Quels films pour les Nuits debout ? Le mouvement du «32 mars», qui est sans doute autre chose qu’un simple «mouvement» au sens que la tradition politique prête à ce terme, a déjà donné lieu à beaucoup d’images. Bien sûr, elles ne sont pas toutes de son côté. Un film se tourne contre lui, dont les caméramans sont cuirassés. La police filme, et du point de vue de la critique, on peut dire que sur ce terrain comme sur d’autres, elle fait du mauvais travail. Quelle meilleure définition d’un mauvais film ? Une continuité sans montage, qui ne se propose rien d’autre que de reconnaître et archiver des visages pour leur apposer une identité, un film fabriqué entièrement contre ses personnages, pour un très petit nombre de spectateurs. Ce très long métrage de fiction est en compétition officielle avec d’autres mauvais films, celui de la télévision avec ses rôles prédéterminés, et celui, resté pour l’instant à l’état de synopsis, de la «gauche identitaire» au pouvoir, selon sa nouvelle et heureuse dénomination.

Les événements de ces derniers jours constituent en eux-mêmes la critique de ces films-là. Ils leur opposent un montage par convergence d’actions variées et rapides, qui multiplie des personnages sans identité fixe, et fabriqué à l’usage de tout le monde. Quant aux films nés dans ces conditions, la force des choses les contraint à la libre expérimentation.

On a pu voir, une nuit sur la place de la République à Paris, de courts films projetés sur un morceau de toile battu par le vent, avec sa force primitive. Des ciné-tracts, selon l'absence de règles d'un genre qui a brillé d'un certain éclat en Mai 68. L'un deux, arrivé de l'université mobilisée de Paris-VIII, Travaillez travaillez, se composait de cartons colorés et de visages peints : «Jeunesse entends-moi/Tu ne rêves pas en vain.»

A l’évidence, le mode principal de diffusion, et avec lui la forme des interventions audiovisuelles de Nuit debout, reste Internet. Destinées à être vues et émises de partout, des vidéos ambulantes se passent le relais d’une chaîne d’informations anarchique. On a pu voir se tourner des «directs» de plusieurs heures, points de vue simultanés dans les assemblées générales ou opérateurs sillonnant les manifs, sauvages ou non. Pour abandonner la tâche de traquer les visages au film de la police, certains de ces plans-séquences ne montrent que le pavé enfumé, laissant à un chœur de voix off le récit des faits, une bonne performance audiovisuelle en état d’urgence.
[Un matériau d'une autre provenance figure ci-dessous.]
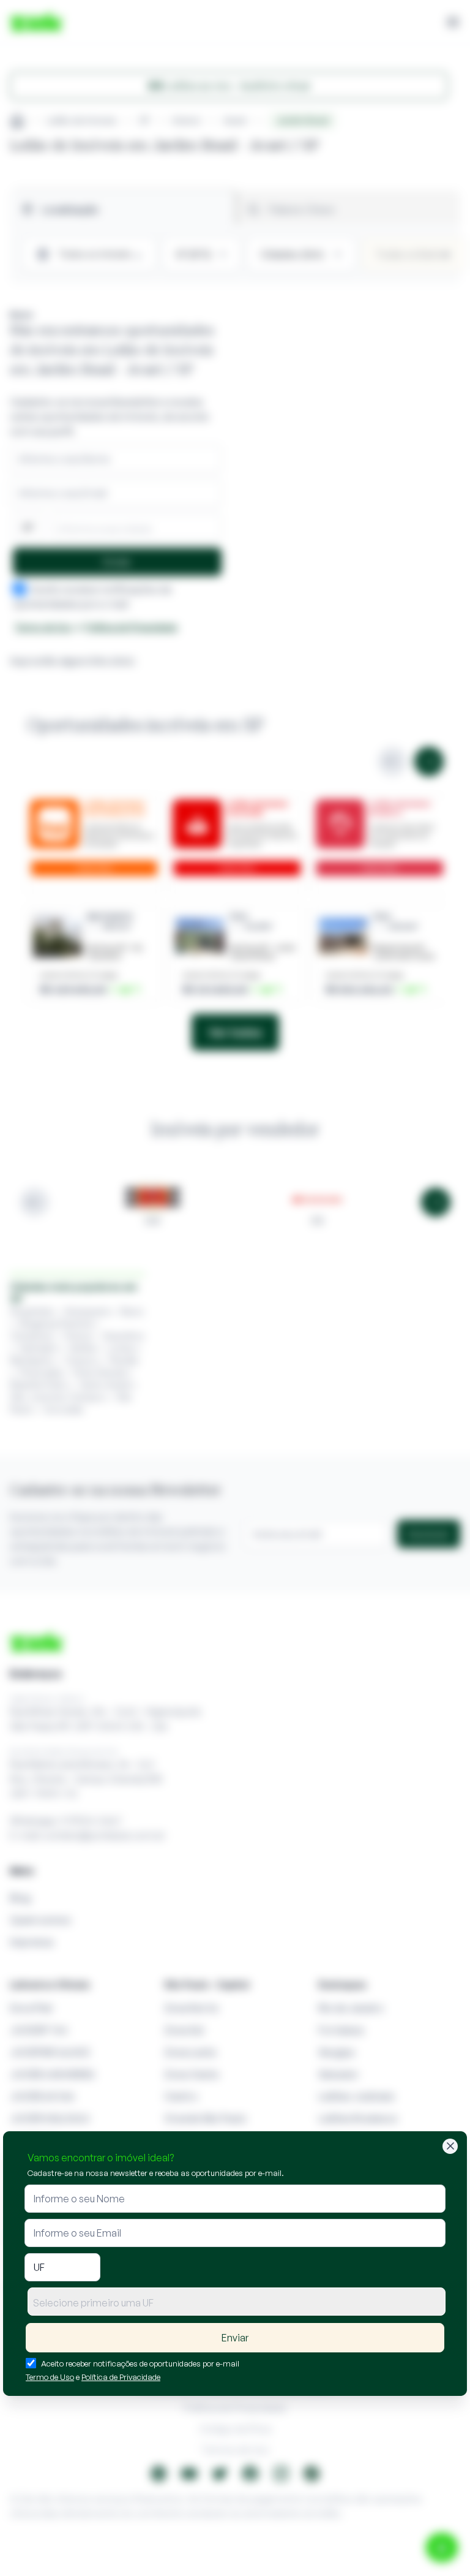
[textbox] (236, 2303)
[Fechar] (450, 2146)
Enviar (235, 2338)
Sur Vimeo, YouTube, Facebook ou Periscope, des petits morceaux de réel prolifèrent, sans autre dénominateur commun que le désir d’opposer à l’image unique que le triple mauvais film policier, télévisuel et gouvernemental tente d’écrire quelque chose de plus réaliste : de simples plans sur la comète.

Autre chose donc, qu’un futur fonds d’archive, qu’un fil d’informations, ou qu’une nouvelle statue de la République en numérique. Autre chose aussi que la photogénie du mouvement. On commence à voir à quel point nos corps se confondent avec de petites machines à regarder, enregistrer, émettre. A chercher dans quelles directions il est possible de s’approprier ces moyens portatifs de productions, d’en tirer autre chose que de la bonne image, mais de les entrelacer à l’action, à les confondre avec elle. Tous ces films sont en effet bien autre chose que des films. Mais puisque ces bouts d’images et de sons n’ont pas besoin de redevenir du «cinéma» pour agir, c’est donc au cinéma de les rejoindre, sous peine de ressembler de plus en plus à l’ennuyeux film de la police.